Tuesday, February 23, 2016

Mastering $watch in AngularJS

AngularJS offers many different options to use the publish-subscribe pattern through three different "watch" methods. Each of them takes optional parameters that can modify its behavior.

The official documentation on $watch is anything but thorough: a problem that has afflicted AngularJS v1 as whole, after all.
And even online resources explaining how to proceed are, at best, scattered.

So, in the end, it becomes hard for developers choosing the right method for a given situation. And that's especially true for AngularJS beginners! Results can be surprising or unpredictable, and this inevitably leads to bugs.

In this article I will assume some familiarity with AngularJS concepts. If you feel you need a refresher, you might want to read up on $scope, binding and $apply and $digest.

Check Your Understanding

For example, what's the best way to watch the first element of an array?

Suppose we have an array declared on our scope, $scope.letters = ['A','B','C'];

  • Will $scope.$watch('letters', function () {...}); fire its callback when we add an element to the array?
  • Will it when we change its first element?
  • What about $scope.$watch('letters[0]', function () {...});? Will it work the same, or better?
  • Above, arrays elements are primitive values: what if we replace the first element with the same value?
  • Now suppose the array holds objects instead: what happens?
  • What's the difference between $watch, $watchCollection, and $watchGroup?

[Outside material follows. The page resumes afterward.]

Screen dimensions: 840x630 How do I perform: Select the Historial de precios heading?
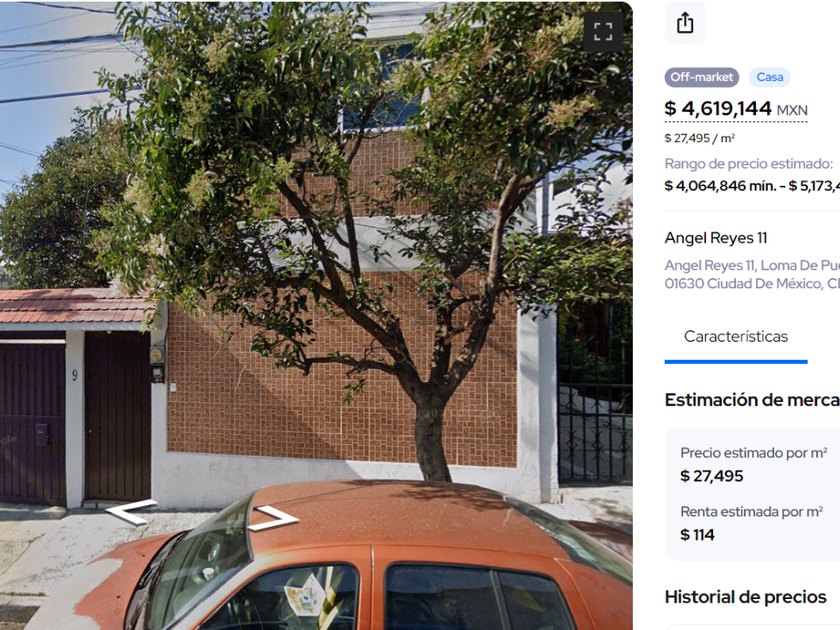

If you feel confused by all these questions, please keep reading. My aim is to make this as clear as possible through several examples, guiding you along the way.

$scope.$watch

Let's start with $scope.$watch. This is the workhorse of all the watch functionality: every other method we will see is just a convenient shortcut for $watch.

$watch It

Now, what's great about Angular is that you can use the same mechanism explicitly to perform complex actions in your controllers triggered by data changes. For instance, you could set a watcher on some data that can change in response to:

  1. Timeouts
  2. UI
  3. Complex asynchronous computations performed by web workers
  4. Ajax calls

You can just set up a single listener to handle any data change, no matter what caused it.

To do so, however, you need to call $scope.$watch yourself.

Hands On

Let's take a look at the code for $rootscope.watch().

This is its signature: function(watchExp, listener, objectEquality, prettyPrintExpression).

In details, its four parameters:

  1. watchExp The expression being watched. It can be a function or a string, it is evaluated at every digest cycle.

    One key aspect to note here, is that if the expression is evaluated as a function, then that function needs to be idempotent. In other words, for the same set of inputs it should always return the same output. If this is not the case, Angular will assume that the data being watched has changed. In turn, this means that it will keep detecting a difference and call the listener at every iteration of the digest cycle.

  2. listener A callback, fired when the watch is first set, and then each time that during the digest cycle that a change for watchExp's value is detected. The initial call on setup is meant to store an initial value for the expression.

  3. objectEquality If, and only if, this is true the watcher will perform a deep comparison. Otherwise it performs a shallow comparison, i.e. only the references will be compared.

    Let's take an array as an example: $scope.fruit = ["banana", "apple"];.

    objectEquality == false means that only a reassignment to the fruit field will yield a call to the listener.

    We also need to check "how deep" is a deep comparison: we'll look at that later.

  4. prettyPrintExpression
    If passed, it overrides the watch expression. This parameter is NOT meant to be used in normal calls to $watch(); it is used internally by expression parser.

    Be careful: as you can see for yourself, it's very easy to run into unexpected results when passing a 4th parameter by mistake.